American politician (1826–1856)

Alexander W. Hope (c. 1826 – January 17, 1856) was a medical doctor and druggist. He was Los Angeles County sheriff in the 1850s, a state senator, a member of the Los Angeles Common Council and the organizer of the first American law-enforcement group in the city, the forerunner of the Los Angeles Police Department.

Hope was born in Virginia and died January 1856 in Los Angeles.

In a special election on October 7, 1850, Hope won a seat on the Los Angeles Common Council, the city's governing body. His term ended on May 7, 1851. He also was a member of the California State Senate that year, resigning on January 11.

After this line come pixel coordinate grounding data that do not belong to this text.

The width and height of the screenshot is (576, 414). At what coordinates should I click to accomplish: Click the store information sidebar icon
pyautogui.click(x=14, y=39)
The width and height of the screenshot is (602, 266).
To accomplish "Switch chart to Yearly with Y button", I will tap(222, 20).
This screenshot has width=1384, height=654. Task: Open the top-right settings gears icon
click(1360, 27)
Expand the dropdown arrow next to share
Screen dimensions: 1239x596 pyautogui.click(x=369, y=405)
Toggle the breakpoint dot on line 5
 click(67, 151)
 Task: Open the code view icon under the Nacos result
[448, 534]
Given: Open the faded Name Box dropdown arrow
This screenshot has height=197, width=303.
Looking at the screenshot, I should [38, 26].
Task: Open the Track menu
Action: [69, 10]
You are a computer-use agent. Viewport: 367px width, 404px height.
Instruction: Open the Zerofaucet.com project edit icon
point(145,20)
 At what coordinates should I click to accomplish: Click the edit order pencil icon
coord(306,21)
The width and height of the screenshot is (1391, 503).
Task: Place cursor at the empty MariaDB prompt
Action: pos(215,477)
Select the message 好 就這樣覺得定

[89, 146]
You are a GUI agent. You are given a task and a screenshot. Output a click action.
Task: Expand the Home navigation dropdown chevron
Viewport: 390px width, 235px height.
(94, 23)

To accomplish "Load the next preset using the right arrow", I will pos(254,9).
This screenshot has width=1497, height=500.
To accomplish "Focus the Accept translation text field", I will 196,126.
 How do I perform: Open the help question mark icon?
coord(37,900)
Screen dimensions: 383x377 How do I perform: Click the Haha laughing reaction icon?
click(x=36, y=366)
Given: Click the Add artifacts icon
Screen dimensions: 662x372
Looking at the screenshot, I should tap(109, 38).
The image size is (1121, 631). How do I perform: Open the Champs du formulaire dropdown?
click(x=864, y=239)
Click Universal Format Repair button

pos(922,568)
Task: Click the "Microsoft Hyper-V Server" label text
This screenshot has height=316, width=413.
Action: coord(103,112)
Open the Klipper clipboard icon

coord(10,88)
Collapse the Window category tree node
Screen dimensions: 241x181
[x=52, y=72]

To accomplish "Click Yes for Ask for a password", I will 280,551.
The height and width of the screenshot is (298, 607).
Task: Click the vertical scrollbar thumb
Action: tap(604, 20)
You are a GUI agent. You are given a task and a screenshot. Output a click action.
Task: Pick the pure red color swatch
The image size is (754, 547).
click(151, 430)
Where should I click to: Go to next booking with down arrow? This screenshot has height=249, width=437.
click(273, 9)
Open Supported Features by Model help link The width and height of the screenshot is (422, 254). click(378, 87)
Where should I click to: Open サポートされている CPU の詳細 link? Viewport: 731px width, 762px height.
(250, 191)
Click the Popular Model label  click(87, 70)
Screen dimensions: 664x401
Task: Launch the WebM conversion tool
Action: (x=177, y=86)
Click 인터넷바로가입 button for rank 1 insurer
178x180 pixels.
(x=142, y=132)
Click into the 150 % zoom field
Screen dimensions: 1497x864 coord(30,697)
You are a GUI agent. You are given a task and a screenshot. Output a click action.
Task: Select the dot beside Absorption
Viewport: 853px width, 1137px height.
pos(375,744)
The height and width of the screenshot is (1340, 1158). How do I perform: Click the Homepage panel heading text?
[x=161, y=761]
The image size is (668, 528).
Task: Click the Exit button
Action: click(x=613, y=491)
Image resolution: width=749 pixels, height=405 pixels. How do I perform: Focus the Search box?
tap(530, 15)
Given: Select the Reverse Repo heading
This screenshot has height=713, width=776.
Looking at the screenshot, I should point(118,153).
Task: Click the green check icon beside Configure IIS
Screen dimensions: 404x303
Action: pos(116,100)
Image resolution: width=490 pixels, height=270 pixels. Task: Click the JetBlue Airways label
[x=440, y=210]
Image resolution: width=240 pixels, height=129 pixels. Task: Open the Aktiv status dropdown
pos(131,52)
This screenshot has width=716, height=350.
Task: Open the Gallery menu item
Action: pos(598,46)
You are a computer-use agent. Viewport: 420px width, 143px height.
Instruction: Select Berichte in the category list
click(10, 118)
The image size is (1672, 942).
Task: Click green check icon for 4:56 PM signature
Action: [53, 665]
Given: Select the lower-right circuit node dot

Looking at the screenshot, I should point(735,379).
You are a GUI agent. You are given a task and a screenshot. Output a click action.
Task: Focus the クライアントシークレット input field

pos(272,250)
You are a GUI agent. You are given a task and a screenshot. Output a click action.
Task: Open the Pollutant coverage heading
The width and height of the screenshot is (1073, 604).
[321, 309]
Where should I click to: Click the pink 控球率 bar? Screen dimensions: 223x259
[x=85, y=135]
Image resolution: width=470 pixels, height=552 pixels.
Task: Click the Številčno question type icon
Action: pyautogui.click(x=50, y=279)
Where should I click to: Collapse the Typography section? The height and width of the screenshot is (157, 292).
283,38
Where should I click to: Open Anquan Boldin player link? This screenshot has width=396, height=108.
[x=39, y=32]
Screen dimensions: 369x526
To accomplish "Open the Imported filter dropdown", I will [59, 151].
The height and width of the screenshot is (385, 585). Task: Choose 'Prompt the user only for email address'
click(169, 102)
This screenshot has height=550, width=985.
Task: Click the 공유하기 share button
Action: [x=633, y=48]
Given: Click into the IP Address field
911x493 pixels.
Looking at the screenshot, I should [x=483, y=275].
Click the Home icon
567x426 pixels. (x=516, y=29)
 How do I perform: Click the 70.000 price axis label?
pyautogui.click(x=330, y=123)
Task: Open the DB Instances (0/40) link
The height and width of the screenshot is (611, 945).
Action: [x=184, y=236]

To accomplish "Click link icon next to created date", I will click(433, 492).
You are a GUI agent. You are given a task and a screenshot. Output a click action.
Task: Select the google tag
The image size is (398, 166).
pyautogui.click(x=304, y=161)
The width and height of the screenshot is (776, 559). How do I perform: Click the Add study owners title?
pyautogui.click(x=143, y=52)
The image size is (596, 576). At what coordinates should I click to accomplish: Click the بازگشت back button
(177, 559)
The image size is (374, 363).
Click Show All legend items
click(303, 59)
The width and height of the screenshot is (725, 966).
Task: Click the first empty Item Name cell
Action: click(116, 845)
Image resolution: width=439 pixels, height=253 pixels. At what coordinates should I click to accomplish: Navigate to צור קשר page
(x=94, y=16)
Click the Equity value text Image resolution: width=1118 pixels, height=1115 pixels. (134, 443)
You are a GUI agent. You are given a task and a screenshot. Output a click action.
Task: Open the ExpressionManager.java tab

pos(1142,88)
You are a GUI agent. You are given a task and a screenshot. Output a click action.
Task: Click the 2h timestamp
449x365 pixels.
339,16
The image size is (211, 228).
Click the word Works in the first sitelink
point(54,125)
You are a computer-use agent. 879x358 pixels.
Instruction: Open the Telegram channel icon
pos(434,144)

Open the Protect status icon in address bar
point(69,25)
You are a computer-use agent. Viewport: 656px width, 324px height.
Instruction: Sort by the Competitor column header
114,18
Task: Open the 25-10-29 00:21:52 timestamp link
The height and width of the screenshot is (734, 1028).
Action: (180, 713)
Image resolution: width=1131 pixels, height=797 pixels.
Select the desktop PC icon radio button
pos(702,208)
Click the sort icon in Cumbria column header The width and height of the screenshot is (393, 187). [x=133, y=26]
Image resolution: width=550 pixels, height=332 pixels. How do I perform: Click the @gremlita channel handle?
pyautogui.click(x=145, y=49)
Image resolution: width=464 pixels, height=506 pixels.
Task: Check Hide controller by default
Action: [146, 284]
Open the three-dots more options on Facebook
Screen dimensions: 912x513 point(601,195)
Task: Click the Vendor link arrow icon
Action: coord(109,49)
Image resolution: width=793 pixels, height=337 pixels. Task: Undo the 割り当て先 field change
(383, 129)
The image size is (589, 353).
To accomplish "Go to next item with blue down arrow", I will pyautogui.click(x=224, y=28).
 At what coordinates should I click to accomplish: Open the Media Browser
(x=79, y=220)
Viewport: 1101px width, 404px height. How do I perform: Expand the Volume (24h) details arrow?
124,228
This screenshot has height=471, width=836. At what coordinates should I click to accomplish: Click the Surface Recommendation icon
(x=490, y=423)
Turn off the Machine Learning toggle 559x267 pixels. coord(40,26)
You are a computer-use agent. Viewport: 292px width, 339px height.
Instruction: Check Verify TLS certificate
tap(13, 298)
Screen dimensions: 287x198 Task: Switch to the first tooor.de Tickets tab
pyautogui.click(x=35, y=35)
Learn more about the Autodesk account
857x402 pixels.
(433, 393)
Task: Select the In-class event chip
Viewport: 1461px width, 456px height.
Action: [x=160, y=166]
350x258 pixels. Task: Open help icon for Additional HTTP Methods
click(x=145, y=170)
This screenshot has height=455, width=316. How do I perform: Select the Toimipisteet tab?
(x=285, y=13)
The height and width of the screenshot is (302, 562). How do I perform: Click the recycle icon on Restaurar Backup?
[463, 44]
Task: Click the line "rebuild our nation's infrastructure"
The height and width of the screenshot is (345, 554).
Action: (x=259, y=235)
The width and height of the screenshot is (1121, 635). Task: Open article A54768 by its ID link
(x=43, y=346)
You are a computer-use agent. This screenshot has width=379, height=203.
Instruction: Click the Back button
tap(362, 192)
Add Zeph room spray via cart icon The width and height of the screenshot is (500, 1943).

On June 4, 1851, Mayor Benjamin Wilson appointed him to organize and lead a volunteer force of city peace officers, to be known as the Los Angeles Rangers. One hundred men were enlisted at the first meeting in the Montgomery House a popular hotel and saloon operated by Billy Getman, and twenty-five of them were chosen to work full time. On August 1, 1853, a barracks was established for the force. Writer Larry Goldberg noted that:

The rangers wore badges of woven white ribbon bearing the words "City Police Organized by the Common Council of Los Angeles, July 12, 1851" and "Policia Organizado por el Consejo Comun de Los Angeles." The all volunteer force supplied their own firearms. Horses, tack and other necesities[sic] were supplied by the city or its citizens.

Hope was thus noted as the first police chief for the city of Los Angeles after the American occupation.

He returned to the Common Council in 1854 when he won another special election on August 16, for a term that ended on May 9, 1855.

==Legacy==
Hope was buried on Fort Moore Hill, and Hope Street in Downtown Los Angeles was named in his memory.